Loading a 1 GB file in memory at once doesn't sound like a good idea to me. I'd virtualize the access to the file by loading it in smaller chunks only when the specific chunk is needed. Of course, it'll be slower than having the whole file in memory, but 1 GB is a real mastodon...

Don't read 1GB of file into the memory even though you got 8 GB of physical RAM, you can still have so many problems. -based on personal experience-
I don't know what you need to do but find a workaround and read partially and process. If it doesn't work you then consider using a database.

If you choose to use a database, you might be better served by a dbm-style tool, like Berkeley DB for .NET. They are specifically designed to represent disk-based hashtables.
Alternatively you may roll your own solution using some database techniques.
Suppose your original data file looks like this (dots indicate that string lengths vary):
[key2][value2...][key1][value1..][key3][value3....]

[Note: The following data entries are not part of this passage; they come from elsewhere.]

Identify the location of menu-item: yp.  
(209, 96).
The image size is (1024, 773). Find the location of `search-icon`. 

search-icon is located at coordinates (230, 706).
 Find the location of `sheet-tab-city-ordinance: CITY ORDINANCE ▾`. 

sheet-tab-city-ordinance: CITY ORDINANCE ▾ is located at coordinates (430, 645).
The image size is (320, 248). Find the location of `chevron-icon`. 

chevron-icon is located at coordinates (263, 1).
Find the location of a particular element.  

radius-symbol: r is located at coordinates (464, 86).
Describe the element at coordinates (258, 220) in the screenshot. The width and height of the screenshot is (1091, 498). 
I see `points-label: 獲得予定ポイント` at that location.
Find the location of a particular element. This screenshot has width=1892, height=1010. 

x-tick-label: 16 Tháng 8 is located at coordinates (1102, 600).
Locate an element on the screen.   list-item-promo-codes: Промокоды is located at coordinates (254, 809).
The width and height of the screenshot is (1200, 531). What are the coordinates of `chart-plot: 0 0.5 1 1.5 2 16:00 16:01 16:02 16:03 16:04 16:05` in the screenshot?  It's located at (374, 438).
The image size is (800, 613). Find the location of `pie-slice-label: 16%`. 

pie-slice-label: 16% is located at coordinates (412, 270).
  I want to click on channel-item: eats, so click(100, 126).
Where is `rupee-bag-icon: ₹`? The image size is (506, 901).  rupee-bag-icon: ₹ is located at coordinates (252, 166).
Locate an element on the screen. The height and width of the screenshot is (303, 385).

Split it into index file and values file.
Values file:
[value1..][value2...][value3....]
Index file:
[key1][value1-offset]
[key2][value2-offset]
[key3][value3-offset]
Records in index file are fixed-size key->value-offset pairs and are ordered by key.
Strings in values file are also ordered by key.
To get a value for key(N) you would binary-search for key(N) record in index, then read string from values file starting at value(N)-offset and ending before value(N+1)-offset.
Index file can be read into in-memory array of structs (less overhead and much more predictable memory consumption than Dictionary), or you can do the search directly on disk.